**YOUR ASSIGNMENT:**
Please copy the listing that follows exactly, leaving out any pictures.
::::
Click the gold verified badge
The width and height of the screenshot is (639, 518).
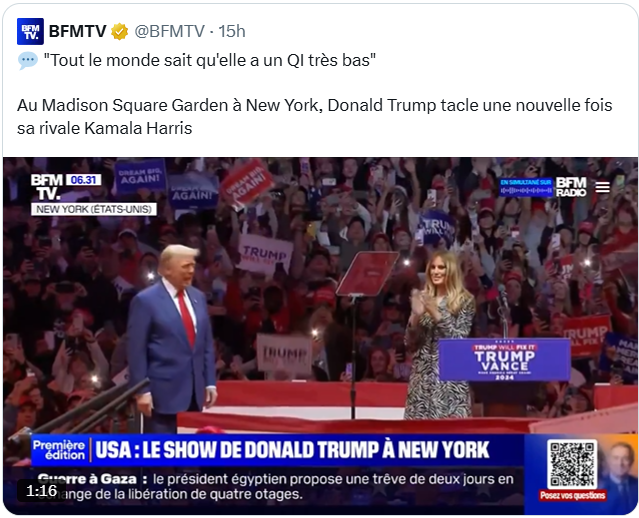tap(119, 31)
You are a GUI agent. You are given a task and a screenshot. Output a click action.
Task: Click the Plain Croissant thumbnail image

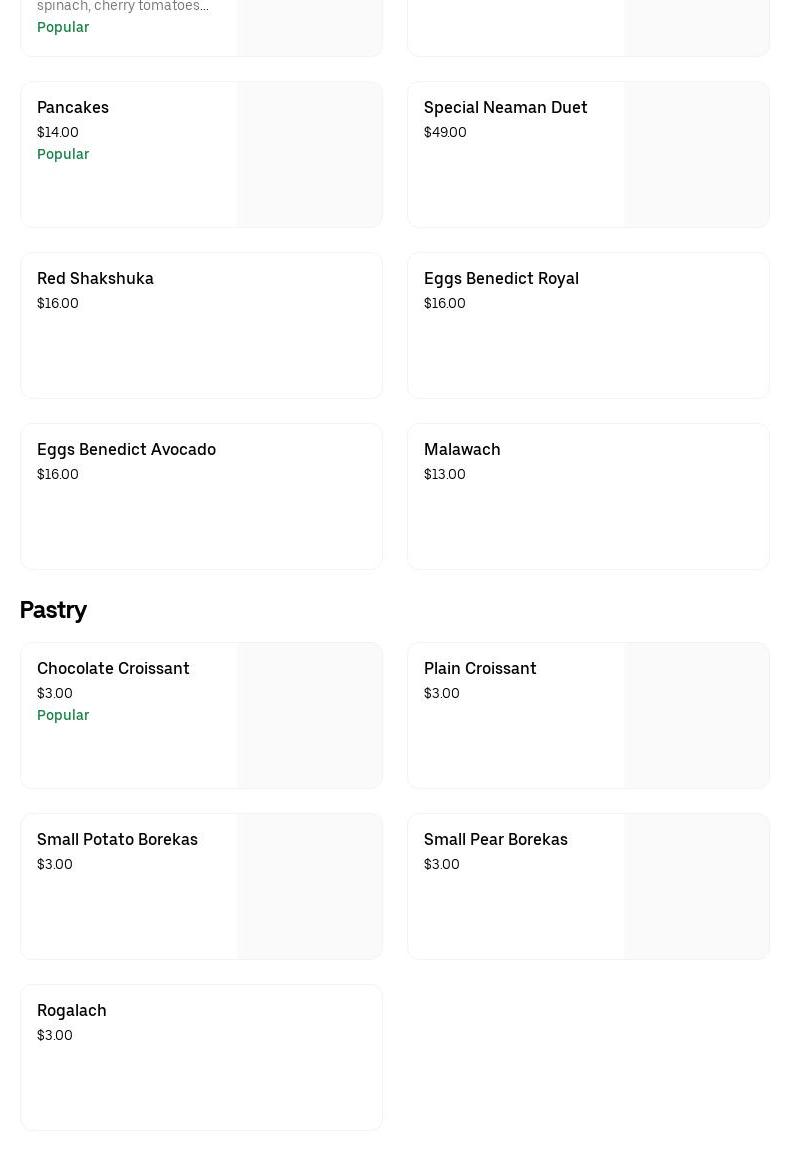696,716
::::
**YOUR SOLUTION:**
Click the gold verified badge
The width and height of the screenshot is (639, 518).
tap(119, 31)
You are a GUI agent. You are given a task and a screenshot. Output a click action.
Task: Click the Plain Croissant thumbnail image

696,716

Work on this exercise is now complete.